Selected passage:
• • • • • • •
About Kate: Kate Galloway is a Postdoctoral Fellow at Memorial University of Newfoundland’s Research Centre for Music, Media, and Place (MMaP) funded by a Social Sciences and Humanities Council of Canada (SSHRC) Postdoctoral Fellowship and Insight Development Grant. She received a PhD from the University of Toronto (2010) where she completed a dissertation on the ethnographic study of participatory performance, alternative performance space, ritual performance, and acoustic ecology in R. Murray Schafer’s Patria (1966- ). She specializes in the North American avant-garde, soundscape studies and acoustic ecology, music and place, sound art, digital humanities, music and technology, and the ethnography of experimental music practices.
Christian Thorau (University of Potsdam): “What Ought to be Heard: Touristic Listening and the Proliferation of Musicological Knowledge”
While music and musical performance are connected to the human activity of traveling in many ways, the intersection between music listening and tourism does not appear so obvious especially if one thinks of audiences in concert halls. Yet since the emergence of program notes and concert guides in the second half of the 19th century in Europe and Northern America we can speak of a culture of listening that shows many structural similarities between concert-goers and tourists and that lives on today in the digital proliferation of knowledge through websites and apps. I have recently suggested the term “touristic listening” as a tool to describe the manifold parallels between a listening that is framed by musical knowledge and the tourist’s mode of world-disclosure, directed by travelguides toward “what ought to be seen” (Der Kanon der Musik, Munich 2013). Typical for touristic listening are strategies of canonization that apply chunks of popular knowledge and work with metonymical part-whole-reductions. For academic musicology it still seems difficult to address such popular listening practices in a non-pejorative way. In my paper I will show that categories from research on tourism offer an analytical model through which popular and elaborate modes of perception can be described as a continuous spectrum of coexisting listening modes. I will discuss what demands are put on a popularized musicological knowledge that serves the need for orientation but leaves room for individual listening options and for a guided listening that is not patronizing. The examples will include recently published apps for classical music and the ohrphon@orchester project initiated by the concert hall at Potsdam, Germany.
• • • • • • •
Data below:

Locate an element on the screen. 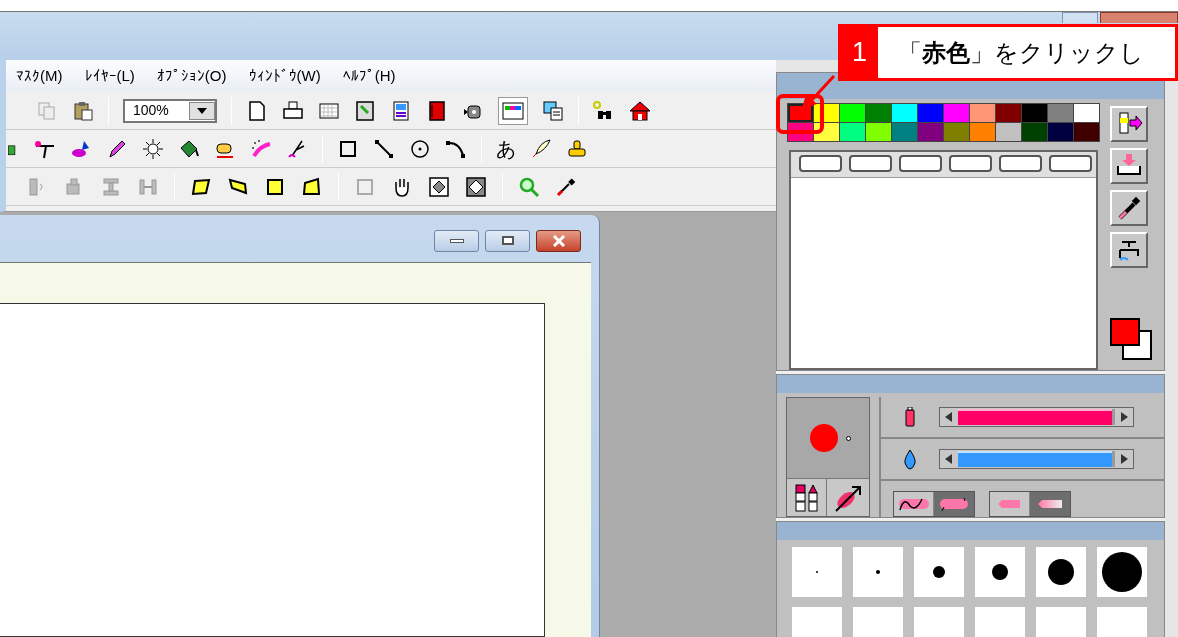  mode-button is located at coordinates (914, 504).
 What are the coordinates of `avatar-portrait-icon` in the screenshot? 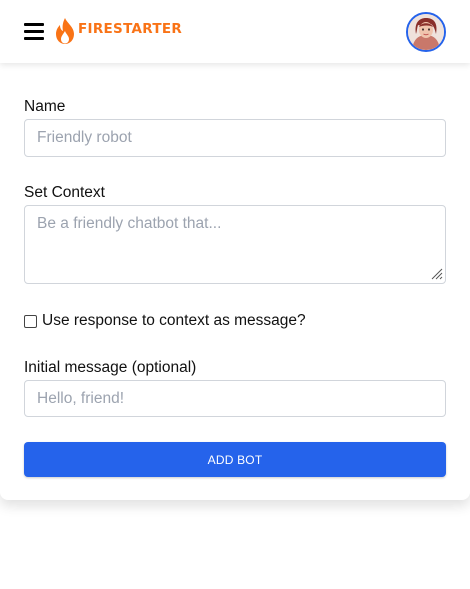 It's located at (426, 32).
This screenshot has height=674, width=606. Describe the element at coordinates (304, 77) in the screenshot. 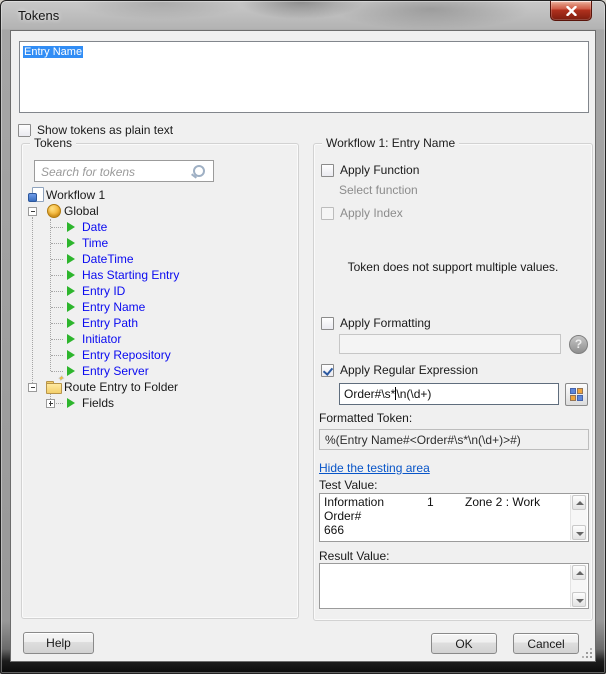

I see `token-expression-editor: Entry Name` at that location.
• • • • • • •
Explore the material:
[1] In the text on music scholarship, which university granted Kate Galloway her PhD, and in what year?
[2] Extend the text on music scholarship, picking up after its final sentence.

Response list:
[1] The University of Toronto, in 2010.

[2]
About Christian: Christian Thorau is Professor for Musicology at the University of Potsdam, Germany. His research priorities include the popularisation of musicological knowledge in different media since 1800 and the history of music listening. (Semantisierte Sinnlichkeit – Studien zu Rezeption und Zeichenstruktur der Leitmotivtechnik Richard Wagners, 2003; Musik – Bürger – Stadt. Konzertleben und musikalisches Hören im historischen Wandel, 2011) In the academic year 2008/2009 he was a fellow at the National Humanities Center, North Carolina and at the International Research Center for Cultural Studies in Vienna. His recent book is a contribution to the theory, methodology and practice of music analysis (Vom Klang zur Metapher. Perspektiven der musikalischen Analyse, 2012).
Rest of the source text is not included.